December 2005
This is something I wrote fairly aimlessly, as poetry, although it has something of a song verse-chorus structure. Not that the chorus stays the same, but the “burning” sections stick together rhythmically more, and there’s an old Irish melody that fits them. Somehow the less melody I have when writing, the more I’m forced to carry things along with imagery, although with some work I suppose this could be a song. And what’s it about. Oh, I don’t know – journeys, collateral damage, things you do without reasons, and all that jazz.

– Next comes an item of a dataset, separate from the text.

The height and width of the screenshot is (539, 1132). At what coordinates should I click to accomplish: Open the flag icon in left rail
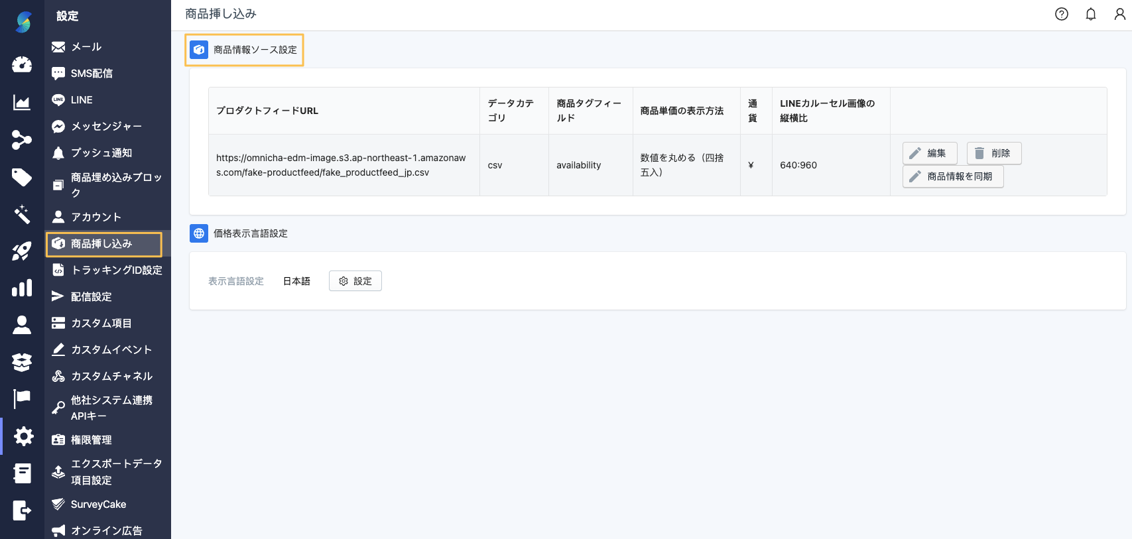22,398
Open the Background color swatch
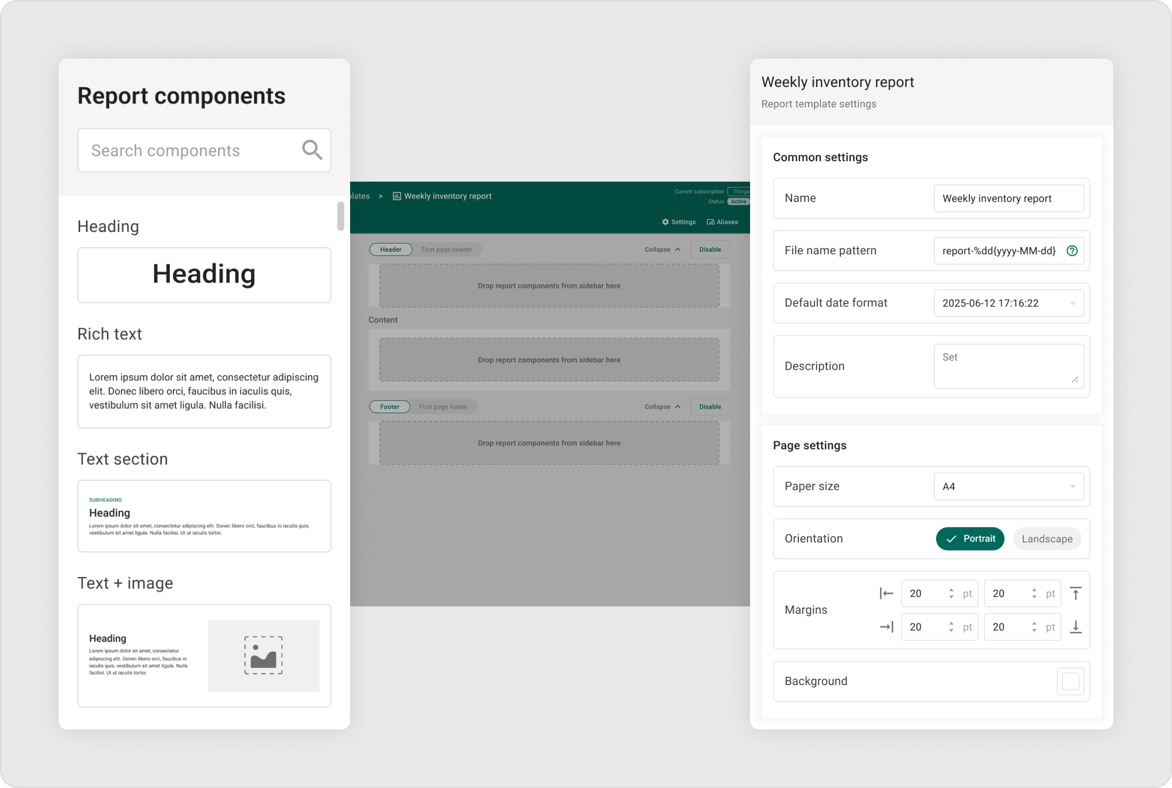1172x788 pixels. click(x=1070, y=681)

And it’s a little bit, just a little bit, about the Cuyahoga River…
Long, strange, into nowhere
With the mystery of Sanskrit on sandstone
And the air smells of gypsies and blood
Not that we look for them
But the blood keeps for centuries
On the blades of grass for the blades of steel
You’re burning your bridges before you
You’re burning your bridges with incense and myrrh
You’re burning Chicago for steel and glass
But Chicago was burning so long before you were
And a handful of glass beads on the windshield
Before you can wipe it away and you’re drowning
In crystal and chandelier bulbs
Not that we ask for them
But the crystals are products of centuries
Or it’s glass from this Wednesday that’s never been real
But you’re burning your bridges before you
Burning your bridges for tinder and shame
You’re burning down Cleveland for blue river water
But the river was flowing so long before you came
And those tornado spirals in deep river water
And hurricanes carved into deep forest maple
And you wipe it all off with a scarlet bandanna
With the dust and dandelions
Not that they grow here
But they blow in the wind over centuries
Just like we do
And we’re burning our bridges behind us
We’ve been burning our bridges to keep ourselves home
We’re burning a path to the deep ocean water
But the waves have been crashing since long before we came to roam.